== Segment start ==
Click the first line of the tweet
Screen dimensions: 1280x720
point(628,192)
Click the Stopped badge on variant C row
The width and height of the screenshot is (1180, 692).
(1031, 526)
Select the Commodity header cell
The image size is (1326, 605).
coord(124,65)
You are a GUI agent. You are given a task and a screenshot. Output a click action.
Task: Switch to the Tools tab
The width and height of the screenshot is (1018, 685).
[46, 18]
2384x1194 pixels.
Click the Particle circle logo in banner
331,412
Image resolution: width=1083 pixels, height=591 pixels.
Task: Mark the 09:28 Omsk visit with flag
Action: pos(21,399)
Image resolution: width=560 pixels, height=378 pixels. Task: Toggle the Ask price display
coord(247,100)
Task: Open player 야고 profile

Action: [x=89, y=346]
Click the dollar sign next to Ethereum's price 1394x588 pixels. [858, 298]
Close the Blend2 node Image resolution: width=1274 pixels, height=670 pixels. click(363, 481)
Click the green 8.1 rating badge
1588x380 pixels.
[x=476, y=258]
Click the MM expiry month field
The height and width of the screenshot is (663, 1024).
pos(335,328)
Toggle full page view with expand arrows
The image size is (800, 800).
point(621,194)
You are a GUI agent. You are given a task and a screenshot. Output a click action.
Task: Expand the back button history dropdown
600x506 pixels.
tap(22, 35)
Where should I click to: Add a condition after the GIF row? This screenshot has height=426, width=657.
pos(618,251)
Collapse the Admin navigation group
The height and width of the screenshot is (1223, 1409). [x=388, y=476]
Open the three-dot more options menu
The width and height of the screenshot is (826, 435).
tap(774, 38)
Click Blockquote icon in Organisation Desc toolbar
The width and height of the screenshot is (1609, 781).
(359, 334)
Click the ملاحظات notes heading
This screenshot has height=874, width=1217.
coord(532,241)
== Segment end ==
**About this task:** Would you repeat all of the data above, word for word?

**Answer:**
Click the first line of the tweet
Screen dimensions: 1280x720
point(628,192)
Click the Stopped badge on variant C row
The width and height of the screenshot is (1180, 692).
(1031, 526)
Select the Commodity header cell
The image size is (1326, 605).
coord(124,65)
You are a GUI agent. You are given a task and a screenshot. Output a click action.
Task: Switch to the Tools tab
The width and height of the screenshot is (1018, 685).
[46, 18]
2384x1194 pixels.
Click the Particle circle logo in banner
331,412
Image resolution: width=1083 pixels, height=591 pixels.
Task: Mark the 09:28 Omsk visit with flag
Action: pos(21,399)
Image resolution: width=560 pixels, height=378 pixels. Task: Toggle the Ask price display
coord(247,100)
Task: Open player 야고 profile

Action: [x=89, y=346]
Click the dollar sign next to Ethereum's price 1394x588 pixels. [858, 298]
Close the Blend2 node Image resolution: width=1274 pixels, height=670 pixels. click(363, 481)
Click the green 8.1 rating badge
1588x380 pixels.
[x=476, y=258]
Click the MM expiry month field
The height and width of the screenshot is (663, 1024).
pos(335,328)
Toggle full page view with expand arrows
The image size is (800, 800).
point(621,194)
You are a GUI agent. You are given a task and a screenshot. Output a click action.
Task: Expand the back button history dropdown
600x506 pixels.
tap(22, 35)
Where should I click to: Add a condition after the GIF row? This screenshot has height=426, width=657.
pos(618,251)
Collapse the Admin navigation group
The height and width of the screenshot is (1223, 1409). [x=388, y=476]
Open the three-dot more options menu
The width and height of the screenshot is (826, 435).
tap(774, 38)
Click Blockquote icon in Organisation Desc toolbar
The width and height of the screenshot is (1609, 781).
(359, 334)
Click the ملاحظات notes heading
This screenshot has height=874, width=1217.
coord(532,241)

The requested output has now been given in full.